■ **AIM OF THE EXERCISE**:
Answer these questions from the manufacturing survey report below.
1. Until what time and date is the report embargoed?
2. What percentage of respondents reported increased production in August?
3. What was the shipments index in August?

■ **EXCERPTED TEXT**:
________

September 1996 (August data)

Embargoed until 10 a.m. Sept. 12, 1996**


According to the monthly survey conducted by the Federal Reserve Bank of Atlanta, the share of southeastern manufacturers reporting gains in production was little changed in August after a moderate rise the month before. Shipments improved for the second month, while new orders were steady and slightly positive. Most outlook indicators rebounded sharply in August after a moderate decline in the prior month. Both current price indexes rose slightly but remained low, while price outlook indexes were mixed but also low.

In August, the proportion of survey respondents reporting increased production was essentially unchanged at 34 percent versus 33 percent in July. The share of respondents reporting a decline in production slipped to 22 percent in August from 25 percent in July. Overall, the diffusion index for production rose to 11 in August from 8 in July. The index for shipments rose to 14 in August from 4 in July, while the index for new orders rose to 4 from 2 over the same time period. However, labor force diffusion indexes declined as the number of employees index fell to minus 1 from 9 in July. The average workweek index fell moderately but remained marginally positive.

________

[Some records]
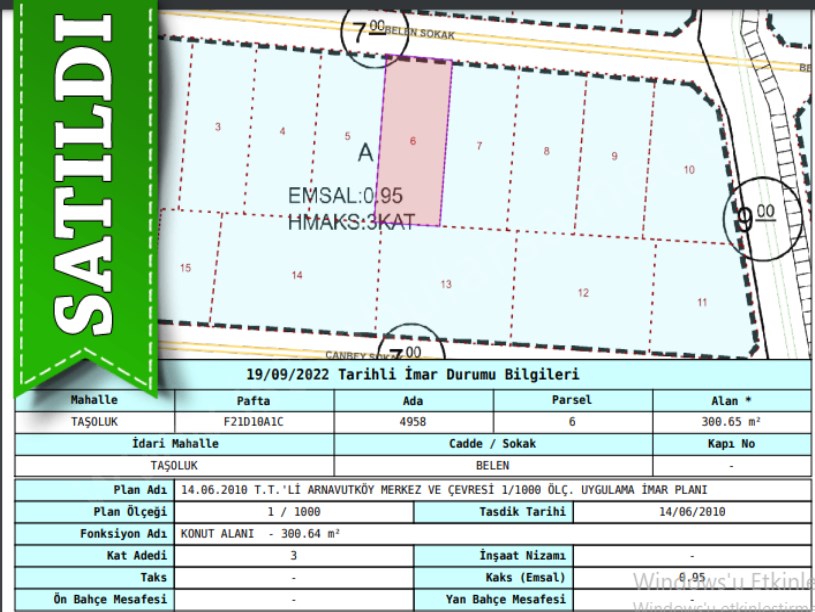Click the HMAKS:3KAT label on the map
Viewport: 815px width, 612px height.
click(350, 222)
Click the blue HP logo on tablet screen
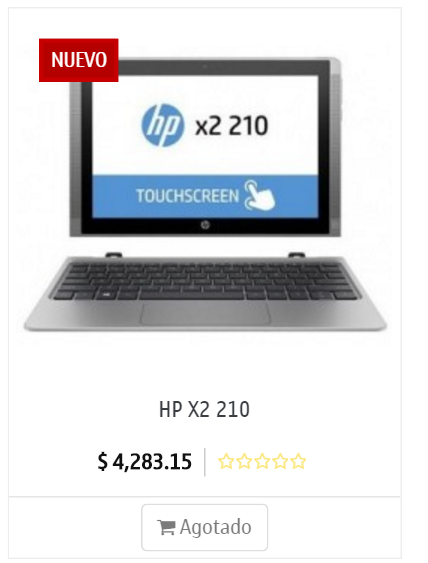This screenshot has width=428, height=563. (x=163, y=125)
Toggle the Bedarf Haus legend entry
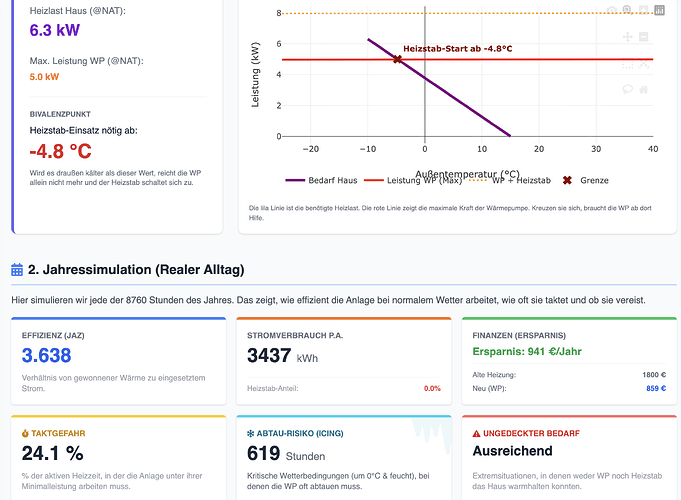This screenshot has height=500, width=681. coord(320,180)
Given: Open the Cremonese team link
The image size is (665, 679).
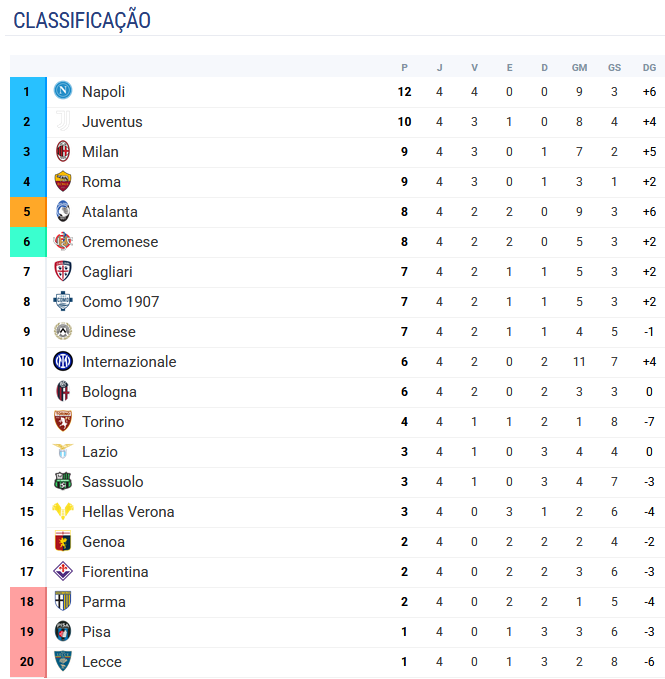Looking at the screenshot, I should (120, 242).
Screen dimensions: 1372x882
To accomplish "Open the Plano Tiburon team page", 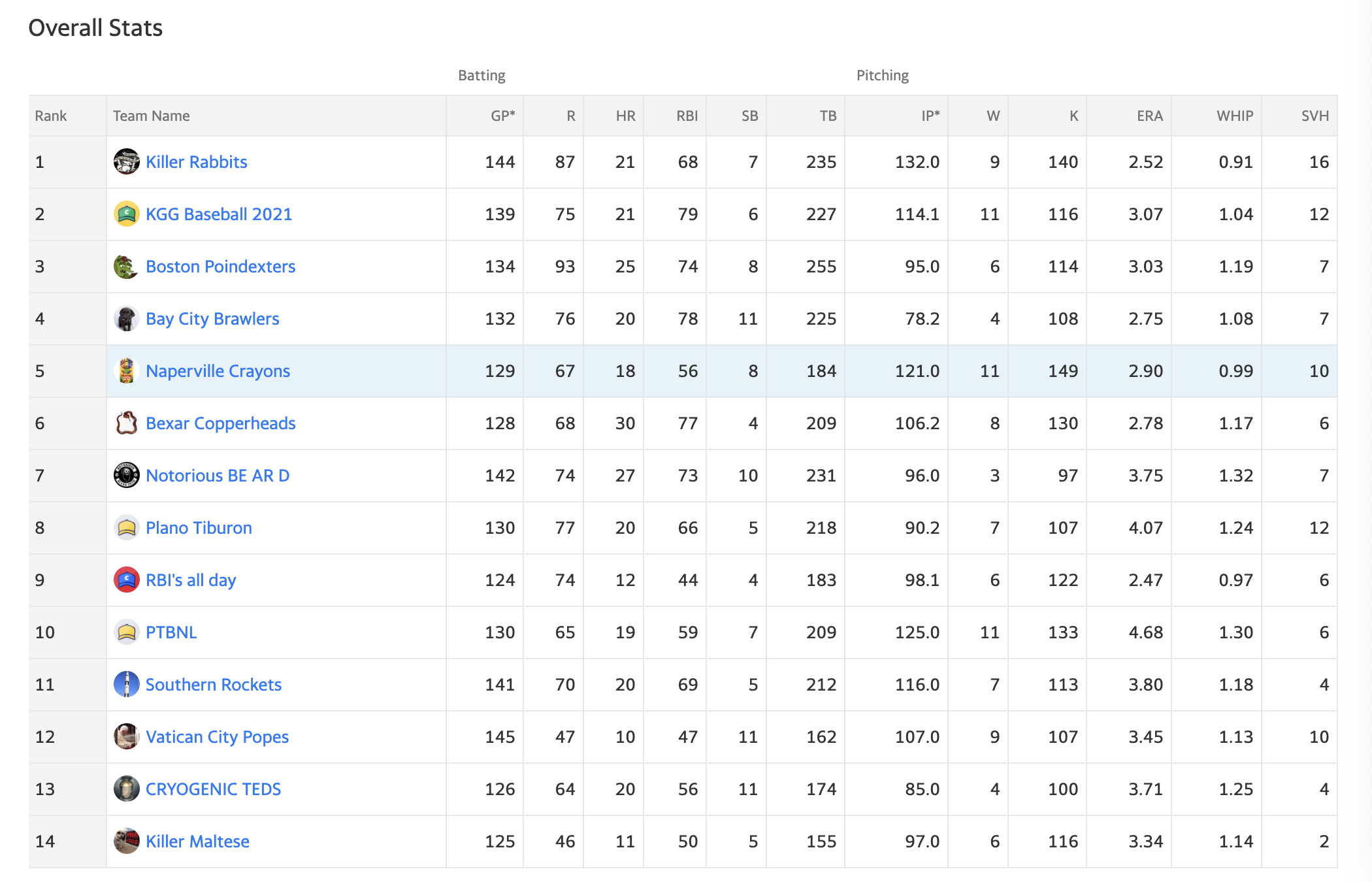I will click(x=199, y=528).
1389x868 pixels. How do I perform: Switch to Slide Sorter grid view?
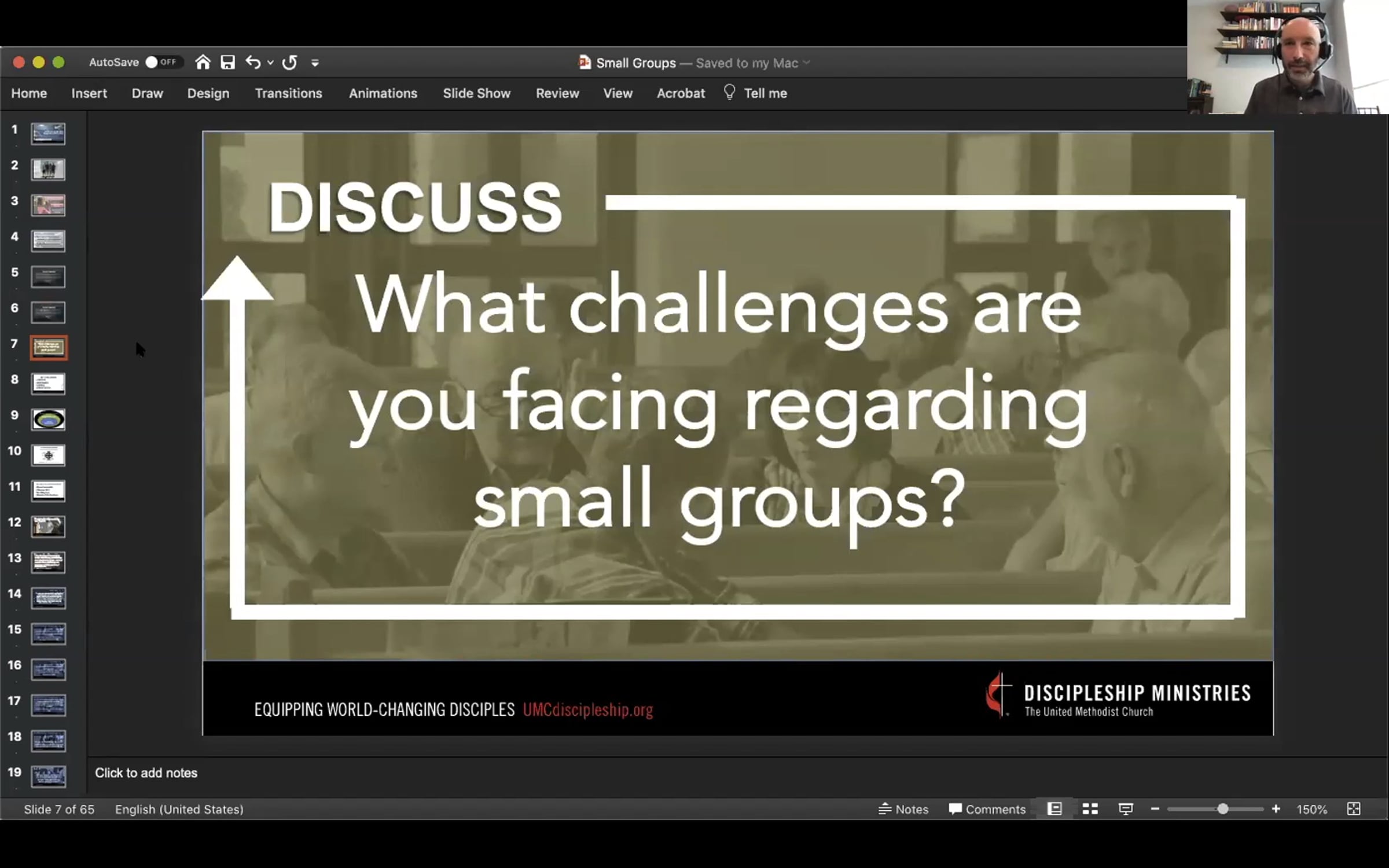pos(1090,809)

________

■ **CORRECT RESULT**:
1. 10 a.m. Sept. 12, 1996
2. 34 percent
3. 14